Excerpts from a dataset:

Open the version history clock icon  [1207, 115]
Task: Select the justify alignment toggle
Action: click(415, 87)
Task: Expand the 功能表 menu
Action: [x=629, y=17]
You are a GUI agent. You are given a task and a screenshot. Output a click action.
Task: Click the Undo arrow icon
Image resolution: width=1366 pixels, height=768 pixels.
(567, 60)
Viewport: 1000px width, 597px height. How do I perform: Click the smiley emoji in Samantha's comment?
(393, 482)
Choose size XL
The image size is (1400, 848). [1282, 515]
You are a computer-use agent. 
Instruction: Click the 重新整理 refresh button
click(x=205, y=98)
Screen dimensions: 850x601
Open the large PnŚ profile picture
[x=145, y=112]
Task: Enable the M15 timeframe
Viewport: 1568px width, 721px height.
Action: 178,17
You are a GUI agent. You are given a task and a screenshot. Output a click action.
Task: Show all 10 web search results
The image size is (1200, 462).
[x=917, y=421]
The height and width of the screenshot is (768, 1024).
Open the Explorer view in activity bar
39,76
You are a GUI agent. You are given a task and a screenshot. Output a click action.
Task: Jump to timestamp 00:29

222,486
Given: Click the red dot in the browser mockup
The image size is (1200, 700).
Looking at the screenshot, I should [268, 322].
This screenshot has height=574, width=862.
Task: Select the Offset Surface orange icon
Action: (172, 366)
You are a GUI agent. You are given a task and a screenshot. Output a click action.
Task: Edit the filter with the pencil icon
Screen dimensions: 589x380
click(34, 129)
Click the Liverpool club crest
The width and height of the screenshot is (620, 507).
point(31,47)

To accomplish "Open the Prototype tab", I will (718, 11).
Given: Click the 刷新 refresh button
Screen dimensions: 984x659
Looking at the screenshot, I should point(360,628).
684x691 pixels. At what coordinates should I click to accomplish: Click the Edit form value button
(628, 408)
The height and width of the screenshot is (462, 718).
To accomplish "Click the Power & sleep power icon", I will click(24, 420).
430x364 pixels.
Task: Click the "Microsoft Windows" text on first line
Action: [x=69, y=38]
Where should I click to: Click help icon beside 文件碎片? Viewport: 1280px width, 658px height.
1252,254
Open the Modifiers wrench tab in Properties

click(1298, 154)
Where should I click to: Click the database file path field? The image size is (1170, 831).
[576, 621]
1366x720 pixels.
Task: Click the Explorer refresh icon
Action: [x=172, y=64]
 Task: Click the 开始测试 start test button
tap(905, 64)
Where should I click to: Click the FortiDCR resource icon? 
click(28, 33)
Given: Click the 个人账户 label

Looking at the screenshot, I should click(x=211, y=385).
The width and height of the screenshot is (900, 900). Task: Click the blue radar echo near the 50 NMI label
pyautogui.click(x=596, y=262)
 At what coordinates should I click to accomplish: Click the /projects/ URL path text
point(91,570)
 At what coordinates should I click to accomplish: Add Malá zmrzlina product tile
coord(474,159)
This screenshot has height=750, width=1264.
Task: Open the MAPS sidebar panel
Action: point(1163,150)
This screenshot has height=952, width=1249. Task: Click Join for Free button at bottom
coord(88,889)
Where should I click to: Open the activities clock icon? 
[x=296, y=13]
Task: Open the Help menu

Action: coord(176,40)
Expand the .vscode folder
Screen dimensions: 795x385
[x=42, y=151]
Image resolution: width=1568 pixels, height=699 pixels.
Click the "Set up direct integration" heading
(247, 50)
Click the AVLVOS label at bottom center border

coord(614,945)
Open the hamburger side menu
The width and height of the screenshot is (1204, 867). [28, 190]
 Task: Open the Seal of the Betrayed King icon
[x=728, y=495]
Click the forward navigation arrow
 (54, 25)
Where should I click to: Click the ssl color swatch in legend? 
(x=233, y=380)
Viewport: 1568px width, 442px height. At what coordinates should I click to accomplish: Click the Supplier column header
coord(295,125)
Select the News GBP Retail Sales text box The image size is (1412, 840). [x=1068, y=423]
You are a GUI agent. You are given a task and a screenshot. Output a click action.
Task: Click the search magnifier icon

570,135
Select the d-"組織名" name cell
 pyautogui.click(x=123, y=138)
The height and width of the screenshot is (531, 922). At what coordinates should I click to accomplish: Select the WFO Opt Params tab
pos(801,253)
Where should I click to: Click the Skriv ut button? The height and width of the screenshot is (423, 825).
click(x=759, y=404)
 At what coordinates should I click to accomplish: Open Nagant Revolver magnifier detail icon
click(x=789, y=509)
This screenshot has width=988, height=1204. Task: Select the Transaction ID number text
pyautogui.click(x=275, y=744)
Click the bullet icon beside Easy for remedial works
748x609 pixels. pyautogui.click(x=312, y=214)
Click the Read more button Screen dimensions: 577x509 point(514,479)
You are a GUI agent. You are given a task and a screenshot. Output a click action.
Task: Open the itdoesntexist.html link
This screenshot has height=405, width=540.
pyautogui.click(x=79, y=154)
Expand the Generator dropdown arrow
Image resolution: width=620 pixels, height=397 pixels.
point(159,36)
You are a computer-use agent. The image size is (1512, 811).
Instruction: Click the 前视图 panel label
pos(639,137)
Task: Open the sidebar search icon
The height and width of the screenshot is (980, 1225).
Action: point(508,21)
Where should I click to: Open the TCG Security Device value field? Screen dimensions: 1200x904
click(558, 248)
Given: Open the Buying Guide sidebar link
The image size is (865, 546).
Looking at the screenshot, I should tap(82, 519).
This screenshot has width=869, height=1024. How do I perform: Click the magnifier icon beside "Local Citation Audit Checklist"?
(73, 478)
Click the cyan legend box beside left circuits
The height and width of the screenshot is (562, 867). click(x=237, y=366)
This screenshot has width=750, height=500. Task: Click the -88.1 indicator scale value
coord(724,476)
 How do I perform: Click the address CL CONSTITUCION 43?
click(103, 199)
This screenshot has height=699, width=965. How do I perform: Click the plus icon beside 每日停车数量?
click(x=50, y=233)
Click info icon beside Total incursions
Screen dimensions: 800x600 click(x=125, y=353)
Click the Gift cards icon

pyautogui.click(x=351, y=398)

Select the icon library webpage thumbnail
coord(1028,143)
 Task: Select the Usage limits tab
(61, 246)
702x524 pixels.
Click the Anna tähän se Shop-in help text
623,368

• _PROBLEM REQUIREMENTS_:
Copy out each line of the data that holds the string "computer".

• _EXERCISE OUTPUT_:
You are a computer-use agent. 
You are a computer-use agent. The image size is (1512, 811).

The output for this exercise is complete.